WHAT IS NEEDED
The word "PARITARIA" may appear in some of the lines below. State how many lines contain it, and write only that number.

** EXCERPTED DATA follows **

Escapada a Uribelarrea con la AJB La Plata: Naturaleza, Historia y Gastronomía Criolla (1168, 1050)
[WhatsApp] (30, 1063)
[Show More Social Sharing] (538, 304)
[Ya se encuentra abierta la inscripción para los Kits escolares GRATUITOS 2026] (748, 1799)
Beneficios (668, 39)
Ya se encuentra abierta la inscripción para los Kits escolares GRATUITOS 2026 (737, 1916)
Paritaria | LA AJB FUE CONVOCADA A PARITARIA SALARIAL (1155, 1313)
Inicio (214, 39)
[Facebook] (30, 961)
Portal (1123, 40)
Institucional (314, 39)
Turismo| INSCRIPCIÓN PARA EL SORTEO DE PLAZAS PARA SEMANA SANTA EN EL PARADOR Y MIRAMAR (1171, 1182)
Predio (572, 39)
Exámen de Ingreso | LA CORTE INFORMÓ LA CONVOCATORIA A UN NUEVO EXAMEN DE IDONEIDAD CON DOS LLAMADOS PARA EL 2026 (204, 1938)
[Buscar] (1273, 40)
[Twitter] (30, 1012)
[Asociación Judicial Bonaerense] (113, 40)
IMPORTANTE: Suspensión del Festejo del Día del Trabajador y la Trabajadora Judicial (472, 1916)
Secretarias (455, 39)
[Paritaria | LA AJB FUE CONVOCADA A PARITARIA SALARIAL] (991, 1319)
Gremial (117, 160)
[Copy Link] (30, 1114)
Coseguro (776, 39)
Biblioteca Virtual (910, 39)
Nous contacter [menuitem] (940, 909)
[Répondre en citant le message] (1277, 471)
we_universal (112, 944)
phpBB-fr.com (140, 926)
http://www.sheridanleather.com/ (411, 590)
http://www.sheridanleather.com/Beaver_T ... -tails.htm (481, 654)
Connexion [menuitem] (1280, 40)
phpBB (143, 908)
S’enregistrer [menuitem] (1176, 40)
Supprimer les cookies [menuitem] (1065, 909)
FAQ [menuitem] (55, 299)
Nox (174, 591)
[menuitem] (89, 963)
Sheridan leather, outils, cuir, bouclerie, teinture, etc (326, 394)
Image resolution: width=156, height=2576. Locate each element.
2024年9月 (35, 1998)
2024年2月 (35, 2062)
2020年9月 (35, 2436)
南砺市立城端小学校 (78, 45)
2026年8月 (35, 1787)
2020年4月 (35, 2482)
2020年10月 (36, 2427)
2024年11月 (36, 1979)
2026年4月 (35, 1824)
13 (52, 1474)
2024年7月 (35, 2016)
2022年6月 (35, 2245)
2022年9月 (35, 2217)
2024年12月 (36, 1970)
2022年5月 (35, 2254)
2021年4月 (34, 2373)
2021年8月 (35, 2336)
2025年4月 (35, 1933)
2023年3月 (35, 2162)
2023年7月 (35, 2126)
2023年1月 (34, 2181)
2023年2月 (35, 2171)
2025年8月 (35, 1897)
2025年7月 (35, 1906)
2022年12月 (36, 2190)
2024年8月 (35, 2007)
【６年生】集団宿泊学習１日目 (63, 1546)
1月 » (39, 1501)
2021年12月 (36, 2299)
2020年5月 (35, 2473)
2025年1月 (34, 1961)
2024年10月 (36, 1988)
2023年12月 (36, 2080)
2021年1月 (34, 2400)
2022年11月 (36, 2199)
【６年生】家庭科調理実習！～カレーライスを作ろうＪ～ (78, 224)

** End of EXCERPTED DATA **

YOUR RESPONSE
2